[Records contained in a dataset]
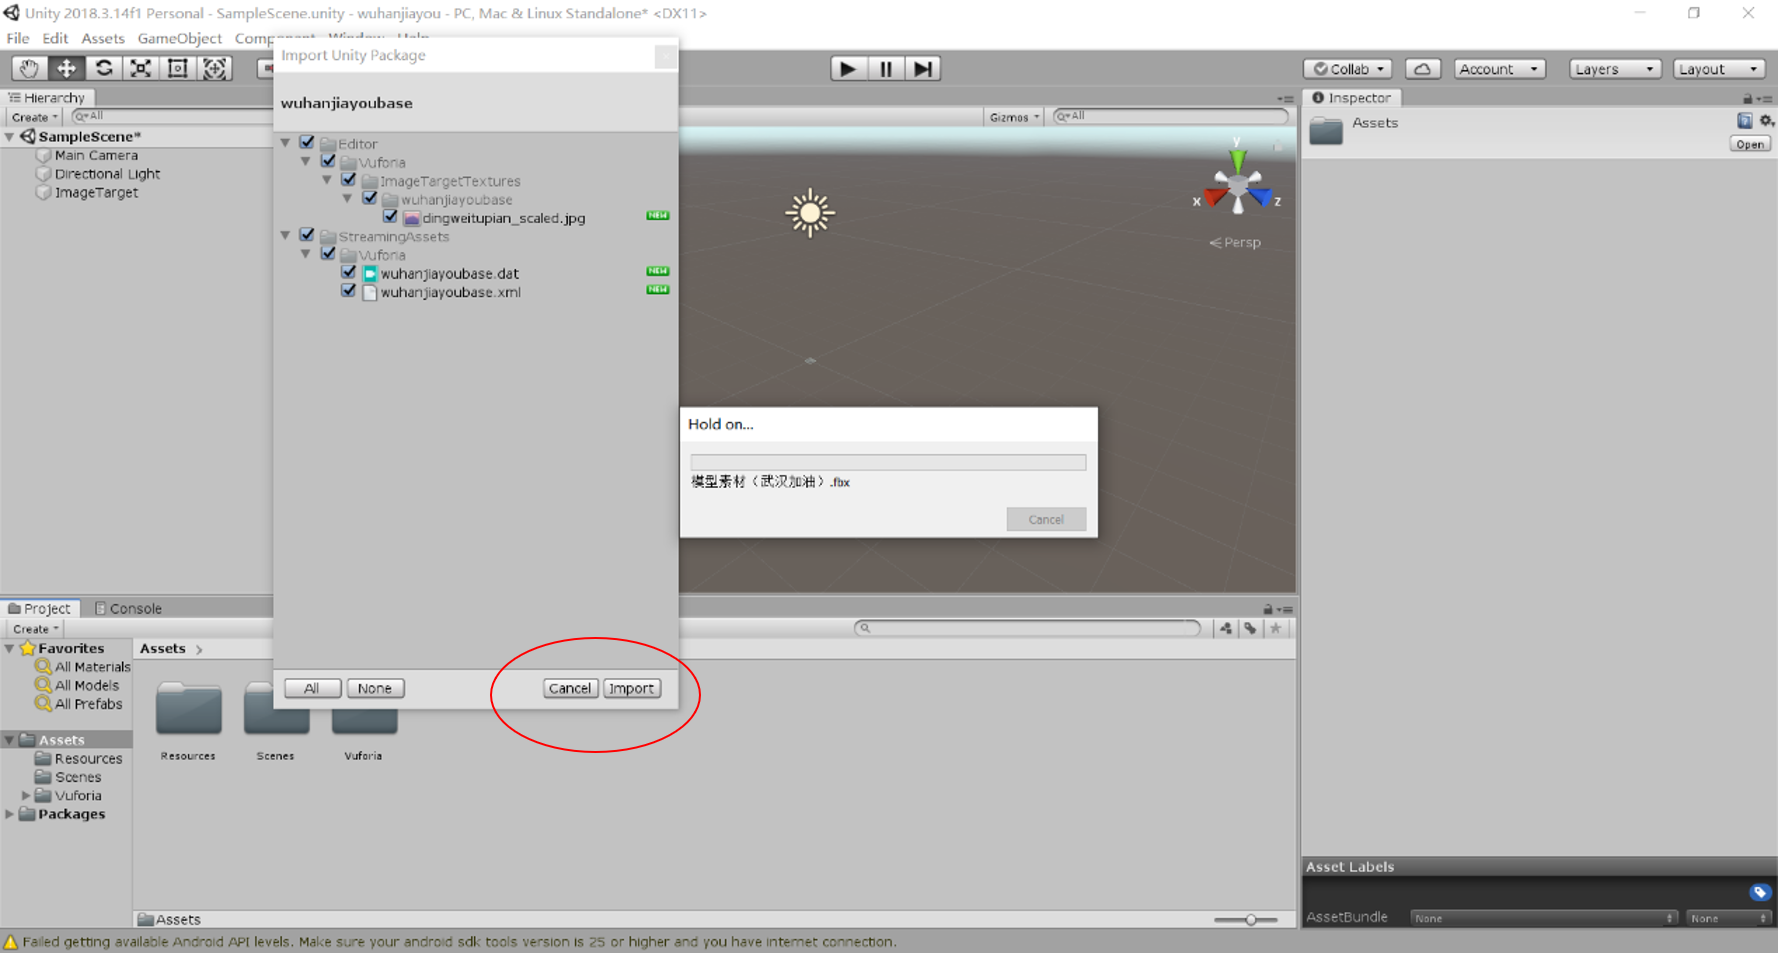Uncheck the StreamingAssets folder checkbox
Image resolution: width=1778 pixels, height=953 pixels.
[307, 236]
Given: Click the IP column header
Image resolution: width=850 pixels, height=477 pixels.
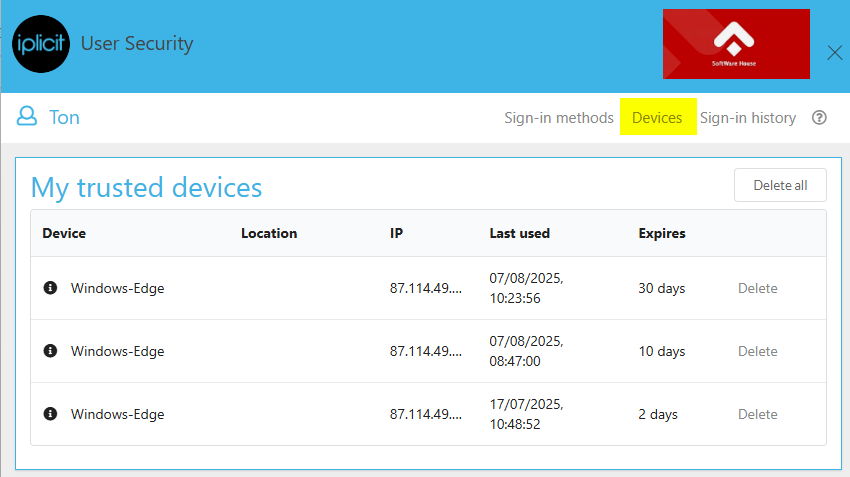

INSTRUCTIONS TO FOLLOW> Only the lines from the one containing "Given: Click the IP column header" through the end of the records should be copied, exactly and with both ends included; the pictures should not.

WRITTEN ANSWER>
Given: Click the IP column header
Image resolution: width=850 pixels, height=477 pixels.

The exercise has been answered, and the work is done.